Je m’y attendais, alors que j’avais déjà sondé Martin Chao, qui tient un Jean Coutu situé près du Parc Olympique. Là aussi, on accumule les nouvelles mesures, sans toutefois reproduire celles de M. Lacroix. Et là aussi, le tout ne se fait pas sans anicroche, surtout avec une clientèle inquiète.

«On manque de personnel, et il y a une surcharge de travail. Le nombre de questions et d’appels est astronomique. Ça demande beaucoup à notre personnel.»

Respirer, enfin

Depuis nos conversations, la pharmacie de Sébastien Lacroix a décidé de changer son approche. Relancé au téléphone, il explique que celle-ci reste ouverte, mais que les portes, elles, restent désormais fermées. «Les services sont là, mais la clientèle, si elle veut faire des commandes, ça se fait seulement par téléphone ou par internet. Ensuite, soit on fait des livraisons, soit elle vient ici. On met le sac à l’extérieur et le monde, littéralement, pait avec leur PayPass à travers la vitre.» Il assure cependant que des exceptions peuvent être faites, entre autres pour servir ceux et celles qui n’ont que de l’argent comptant. Il a même dû engager du nouveau personnel pour répondre à la demande, et a augmenté le salaire de tout le monde.
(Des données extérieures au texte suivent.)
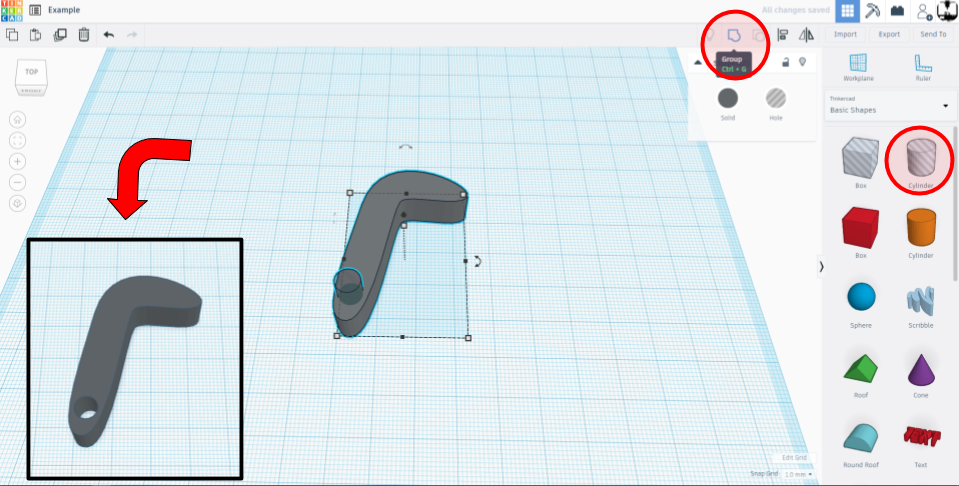
Task: Click the Duplicate and repeat icon
Action: [x=60, y=35]
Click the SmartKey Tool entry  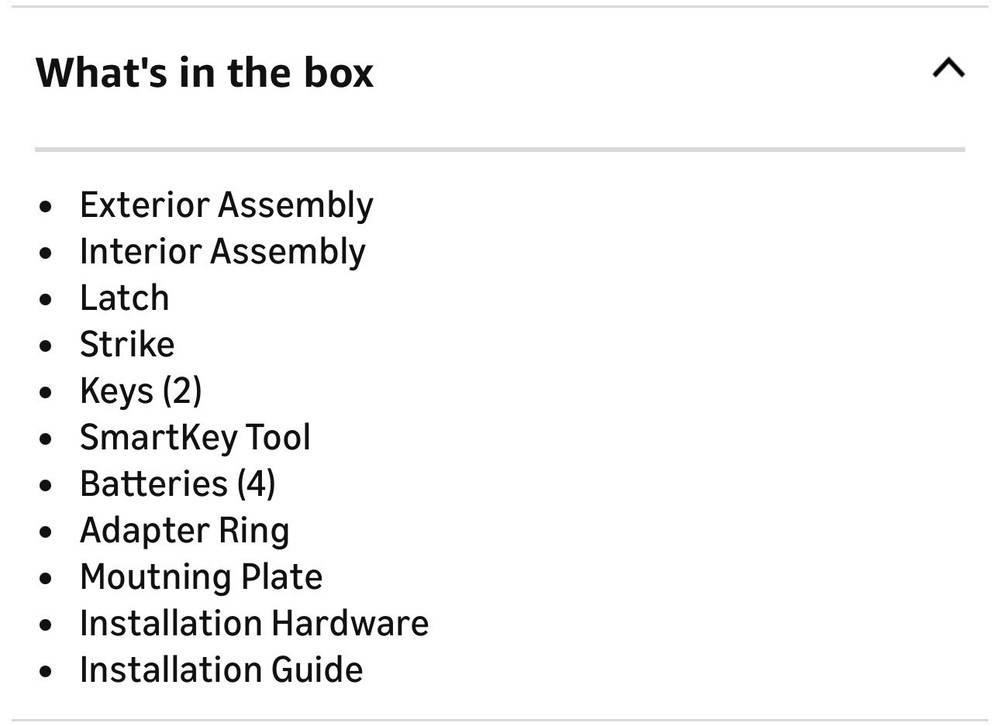point(195,437)
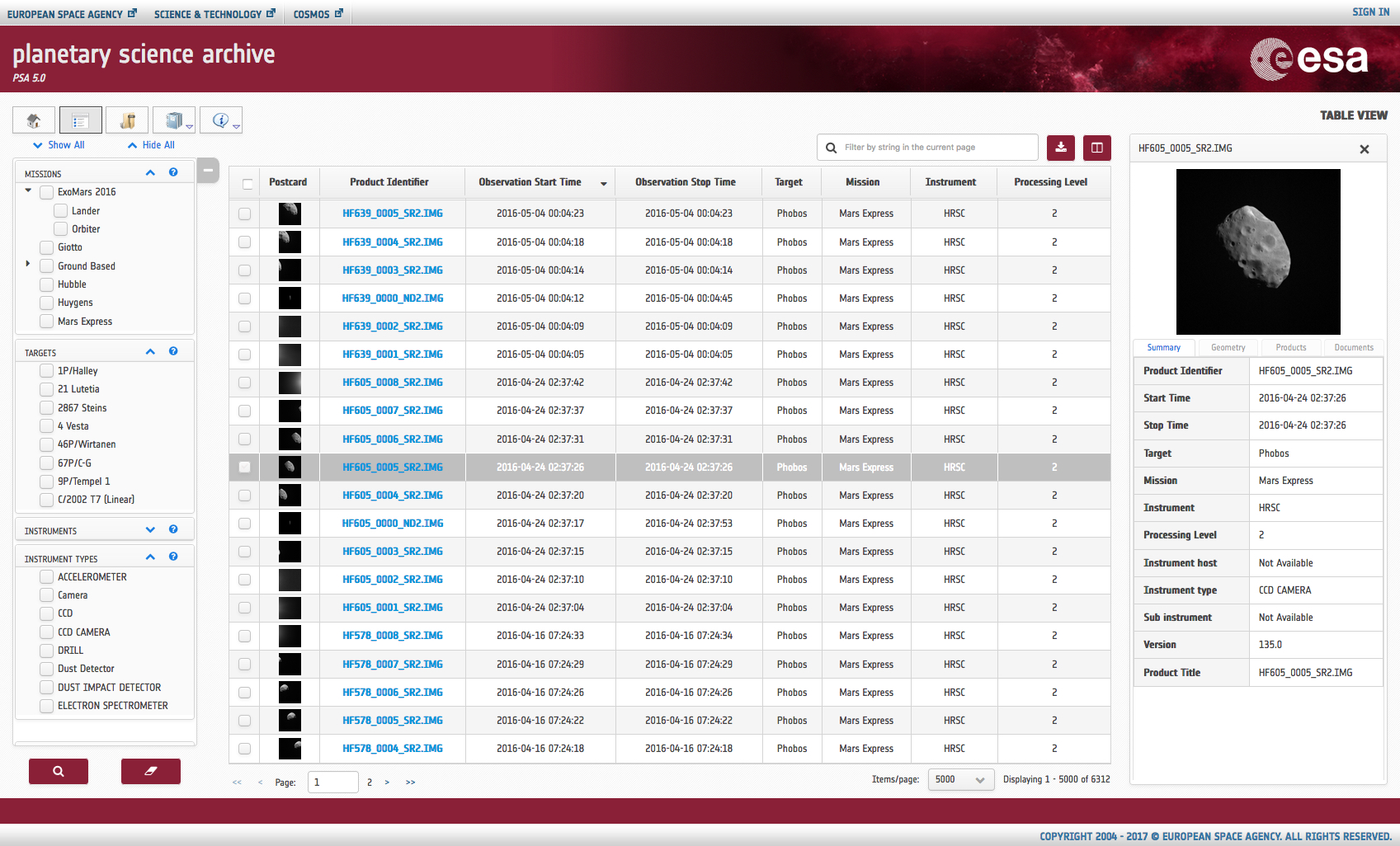Image resolution: width=1400 pixels, height=846 pixels.
Task: Switch to the Geometry tab
Action: click(1228, 348)
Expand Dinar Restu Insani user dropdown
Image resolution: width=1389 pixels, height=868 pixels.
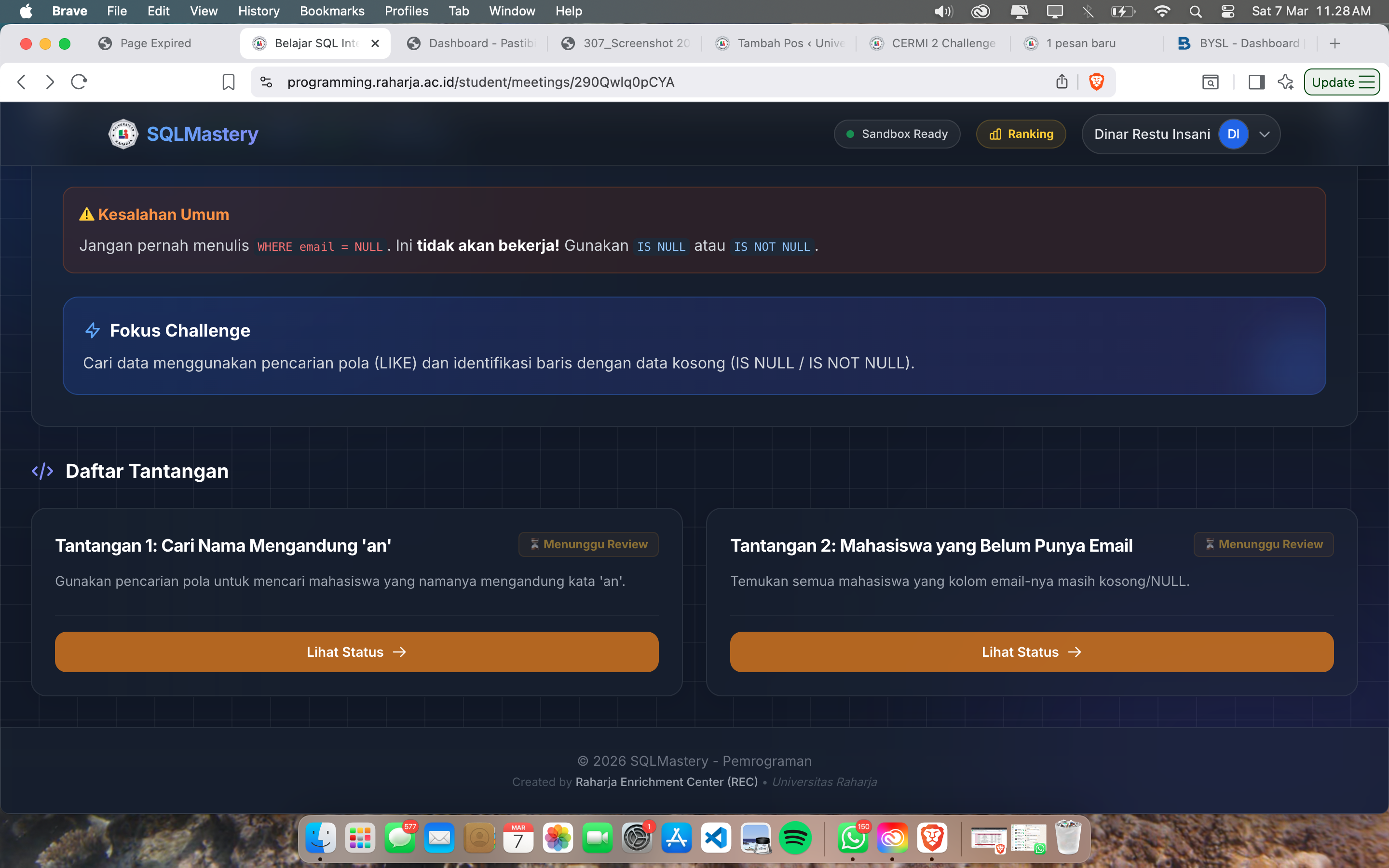(1265, 134)
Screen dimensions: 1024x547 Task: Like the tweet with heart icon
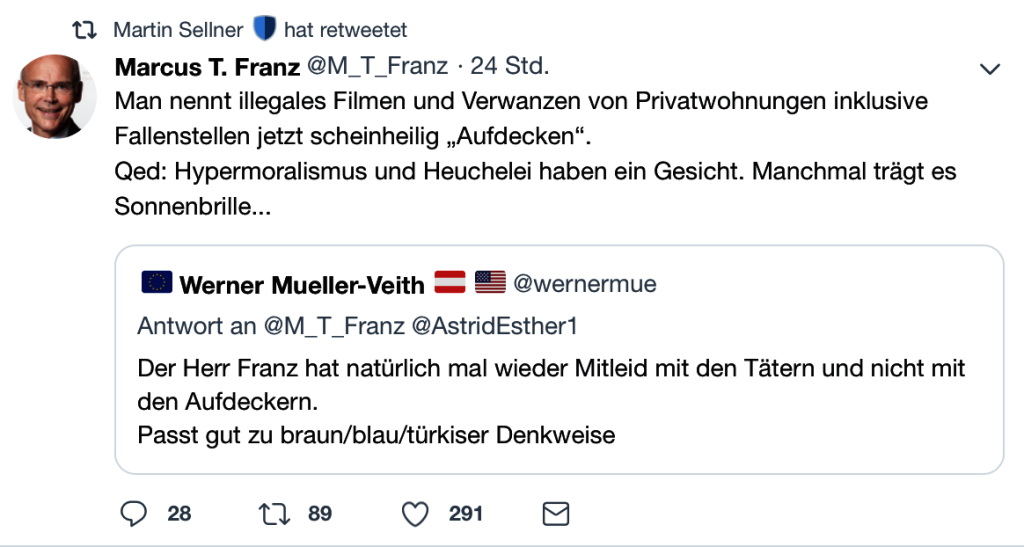[414, 514]
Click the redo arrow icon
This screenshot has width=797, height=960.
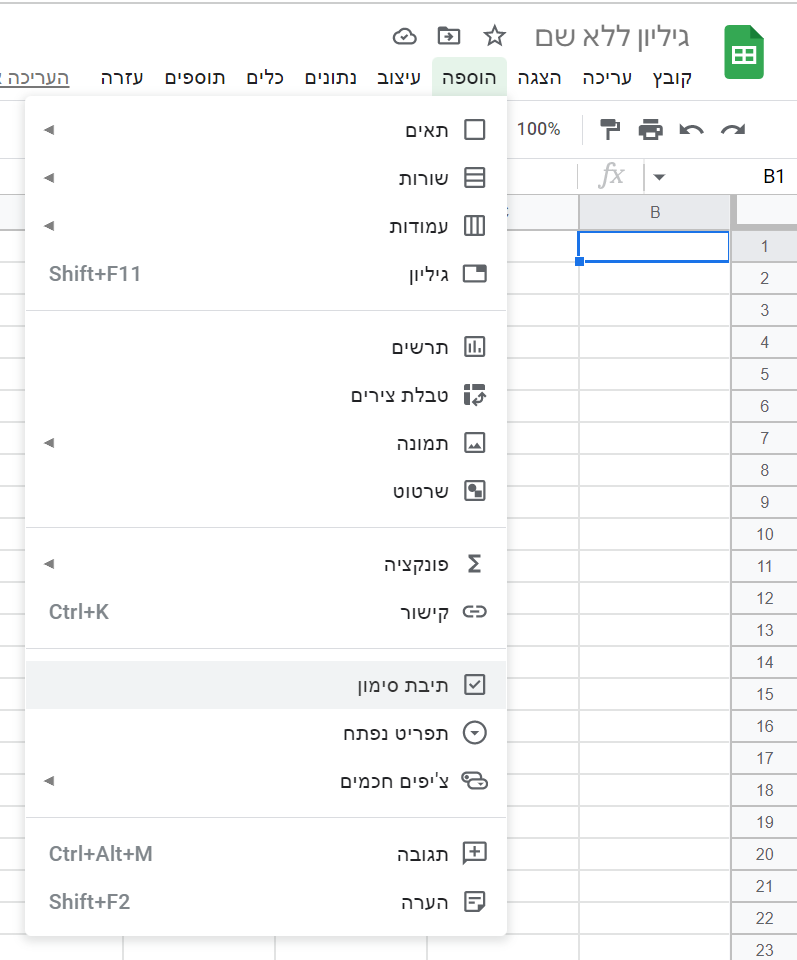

À la fin de cette seconde conversation, il indique que Laurence est en poste aujourd’hui, et peut m’accorder deux petites minutes. La commis-caissière demande toutefois qu’on la rappelle sur son cellulaire, pour ne pas engorger la ligne de la pharmacie souvent occupée. Dans sa voix, on la sent plus zen, voire souriante quand elle parle du paiement au travers de la fenêtre. Même avant qu’elle le dise, on dénote qu’elle se sent maintenant «beaucoup plus en sécurité.»

«C’est moins fatigant pour la tête et pour le corps. On n’a pas à gérer physiquement la clientèle. On n’a qu’à empaqueter les trucs et faire payer par la vitre.» C’est peut-être là un début de solution pour prendre soin de ces Laurence, qui se retrouvent bien malgré eux sur la ligne de front. «On entend parler partout des travailleurs de la santé, expliquait Sébastien Lacroix à la fin de notre premier entretien téléphonique. Mais les autres qui travaillent autour aussi, c’est super important.»